> Records for the task

....

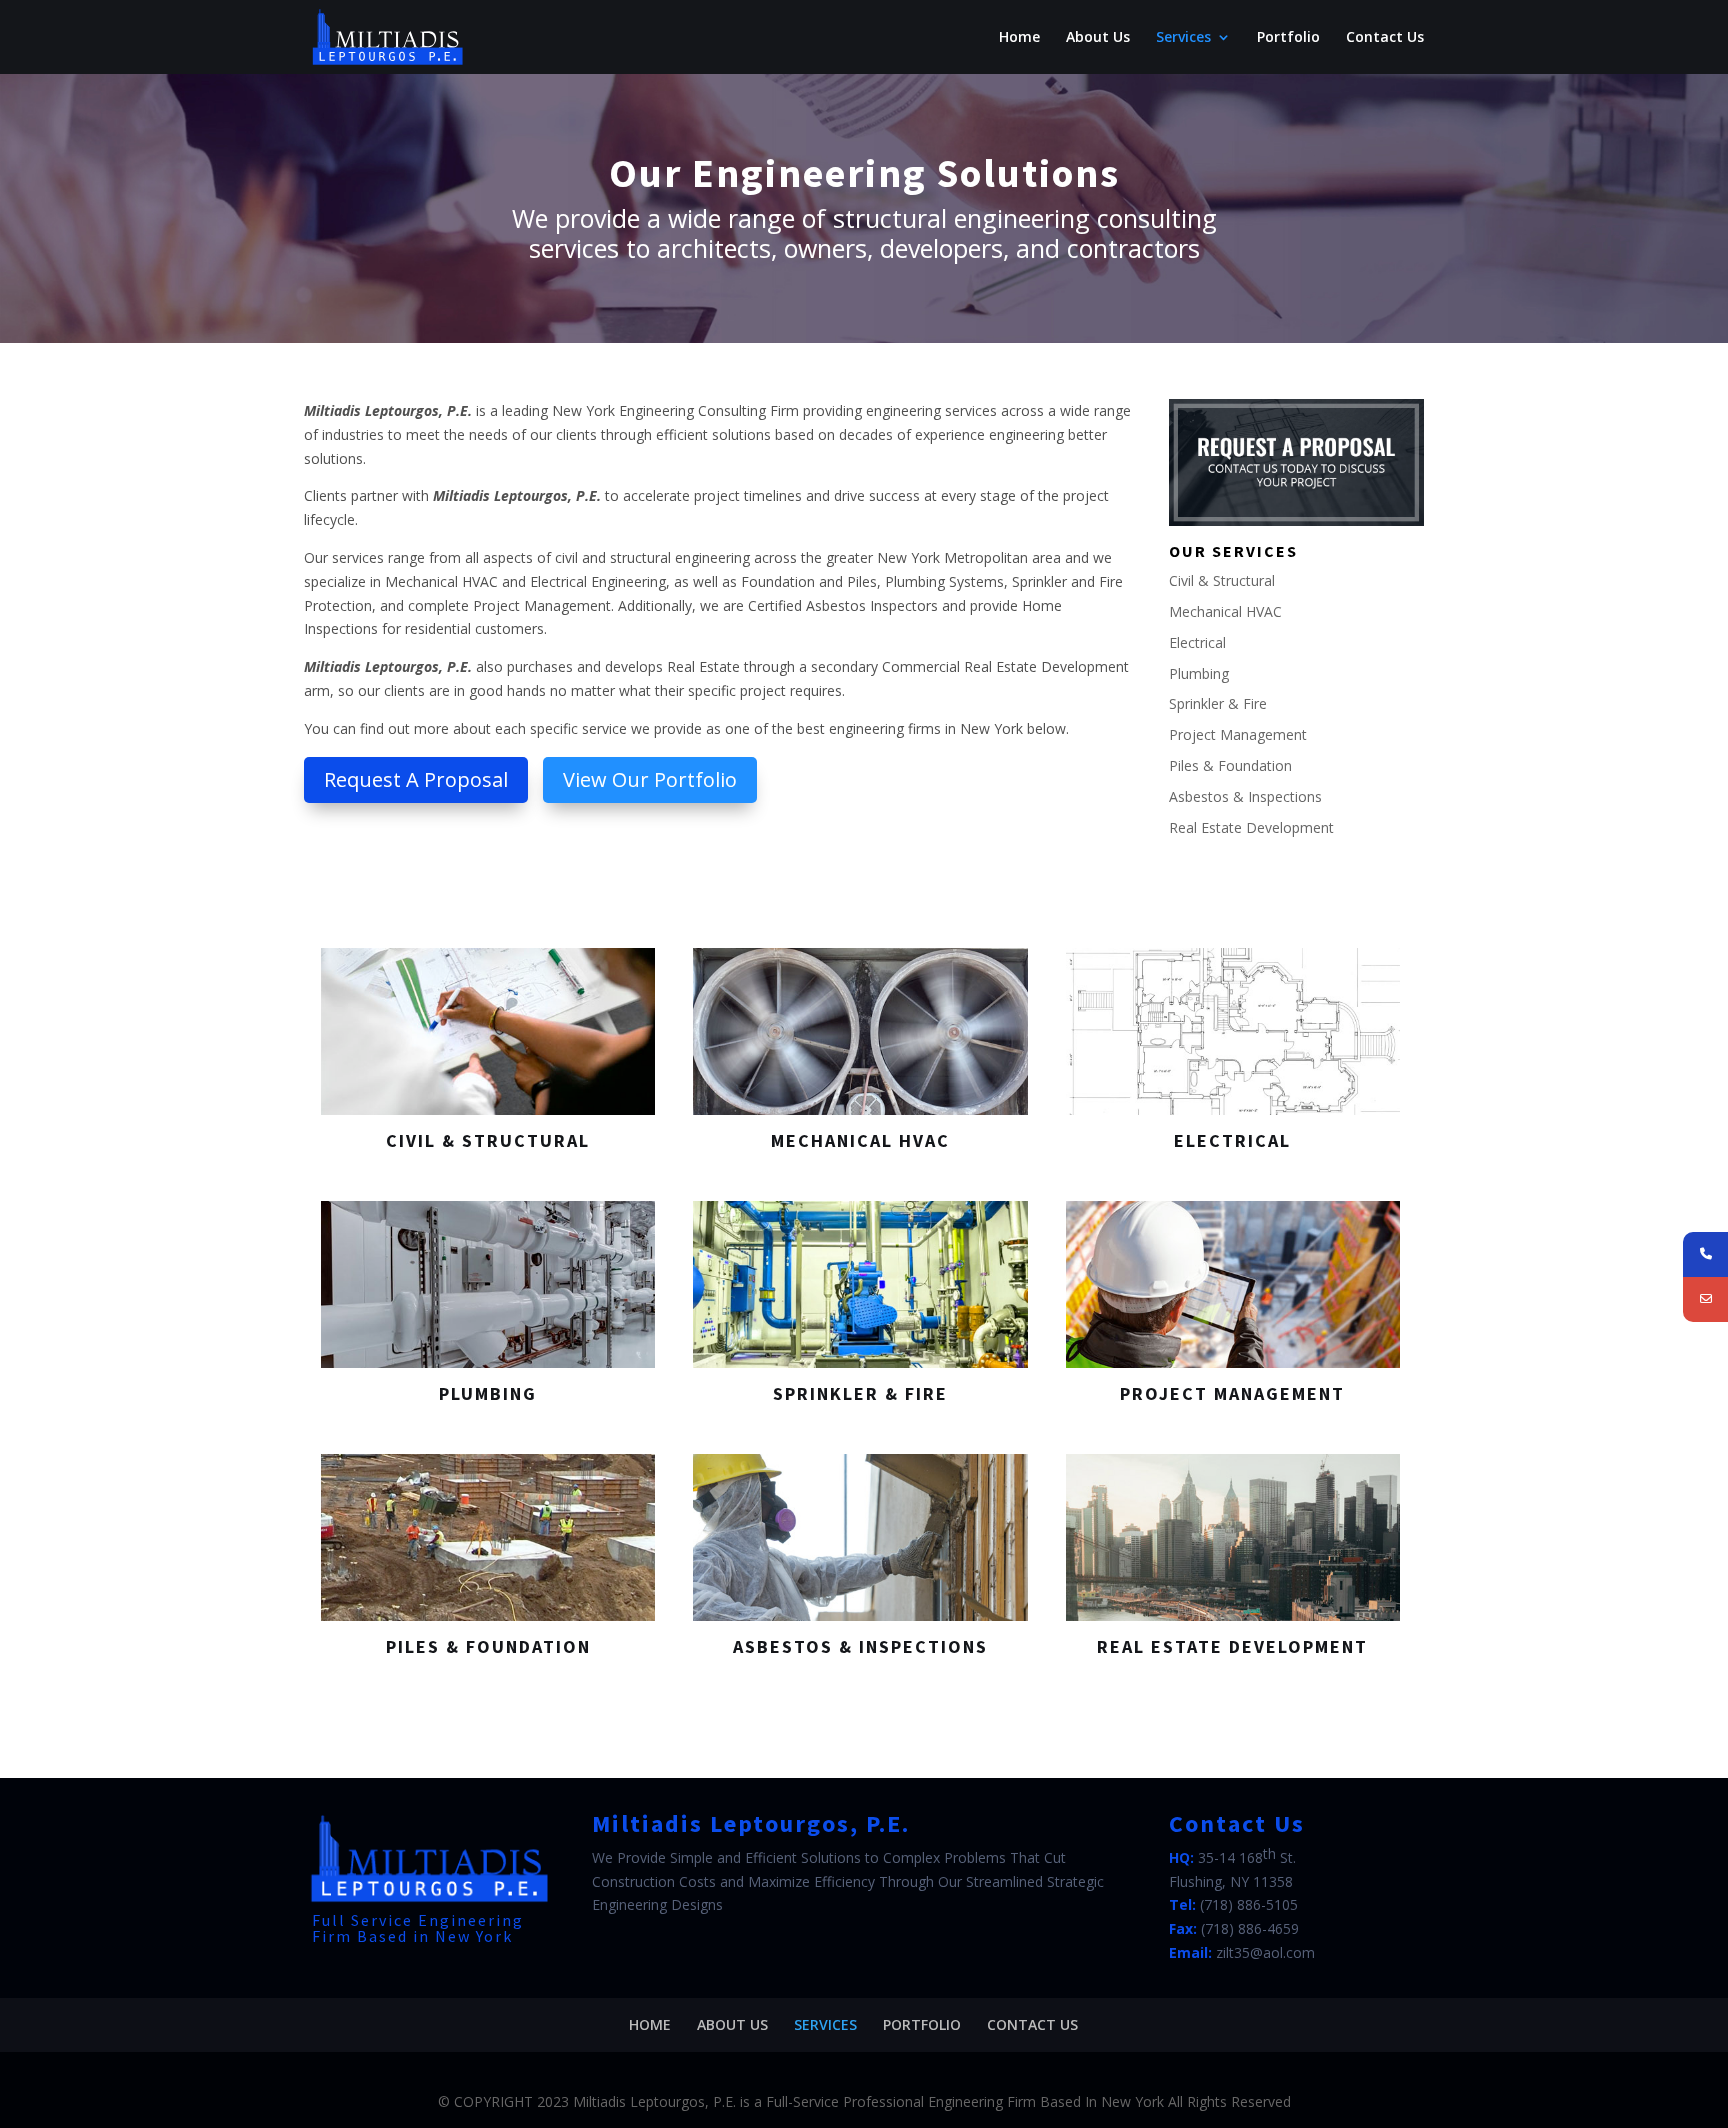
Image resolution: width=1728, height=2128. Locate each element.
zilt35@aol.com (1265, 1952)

....

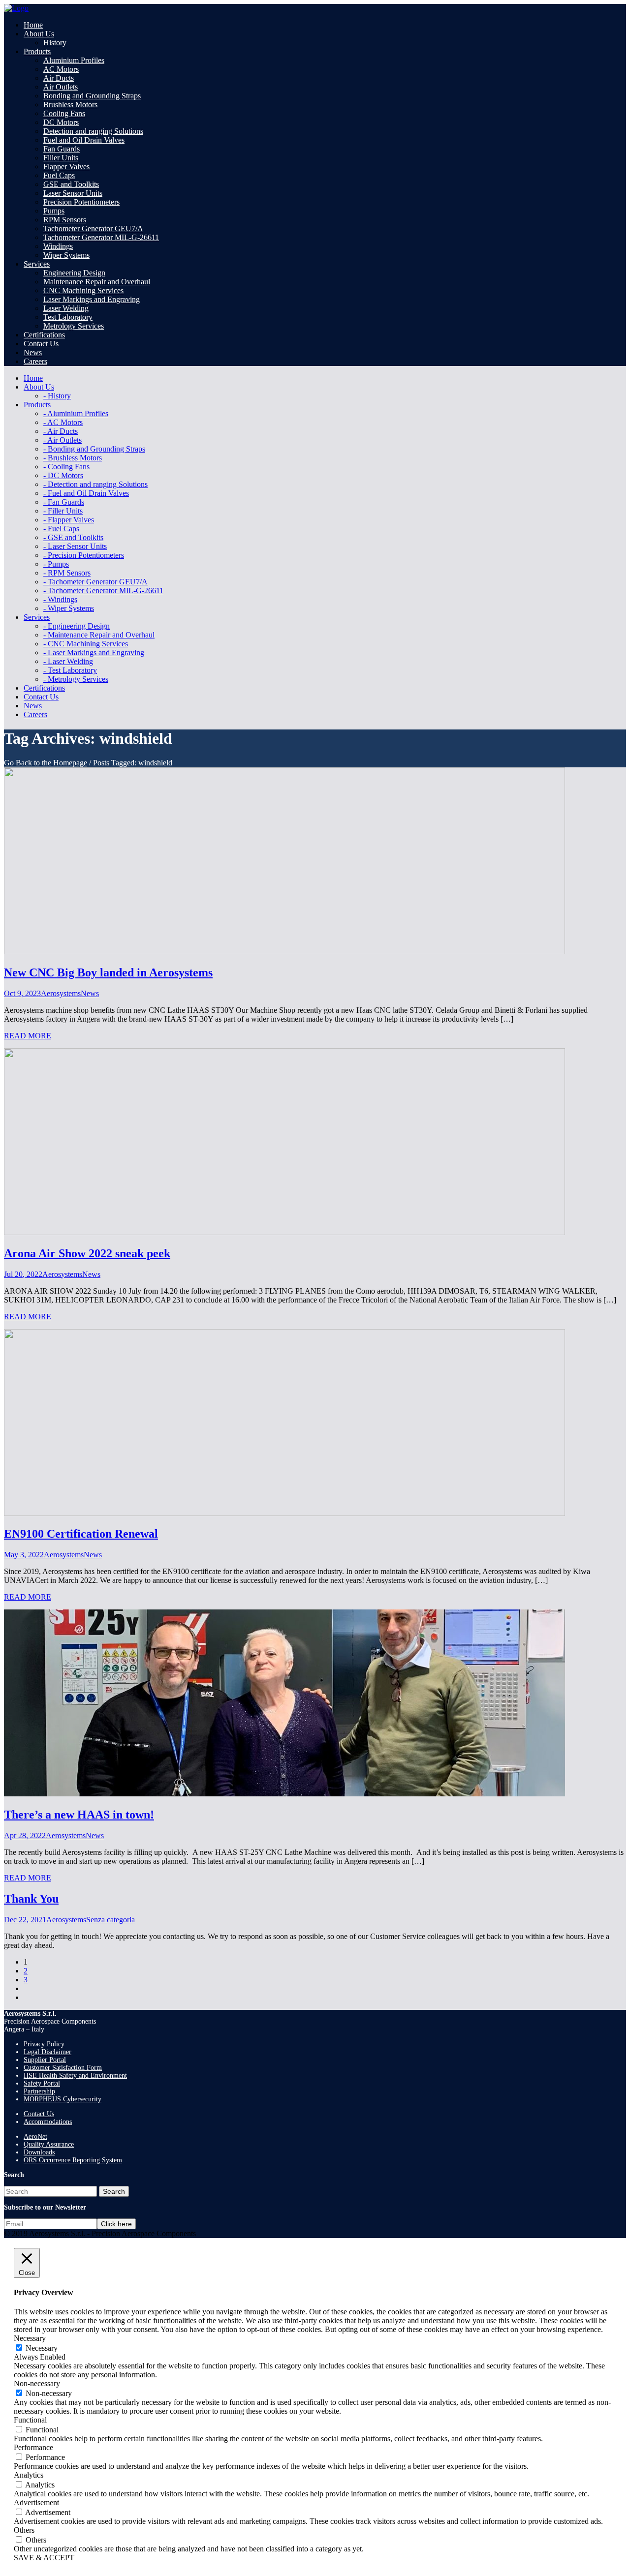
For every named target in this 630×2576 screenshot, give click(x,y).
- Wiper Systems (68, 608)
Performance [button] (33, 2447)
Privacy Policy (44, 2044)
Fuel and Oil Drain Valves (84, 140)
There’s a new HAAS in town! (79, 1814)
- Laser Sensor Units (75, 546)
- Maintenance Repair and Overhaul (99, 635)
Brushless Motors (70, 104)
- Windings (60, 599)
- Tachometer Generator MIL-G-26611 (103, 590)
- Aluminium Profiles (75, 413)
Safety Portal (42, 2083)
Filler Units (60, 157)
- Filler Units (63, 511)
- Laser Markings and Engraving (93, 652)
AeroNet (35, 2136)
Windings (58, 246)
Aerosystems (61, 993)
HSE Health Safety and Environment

....

> What you need to do
Please make an exact copy of the lines above from the line with "- Laser Markings and Engraving (93, 652)" through the line with "HSE Health Safety and Environment", both ends included.

> Response area
- Laser Markings and Engraving (93, 652)
AeroNet (35, 2136)
Windings (58, 246)
Aerosystems (61, 993)
HSE Health Safety and Environment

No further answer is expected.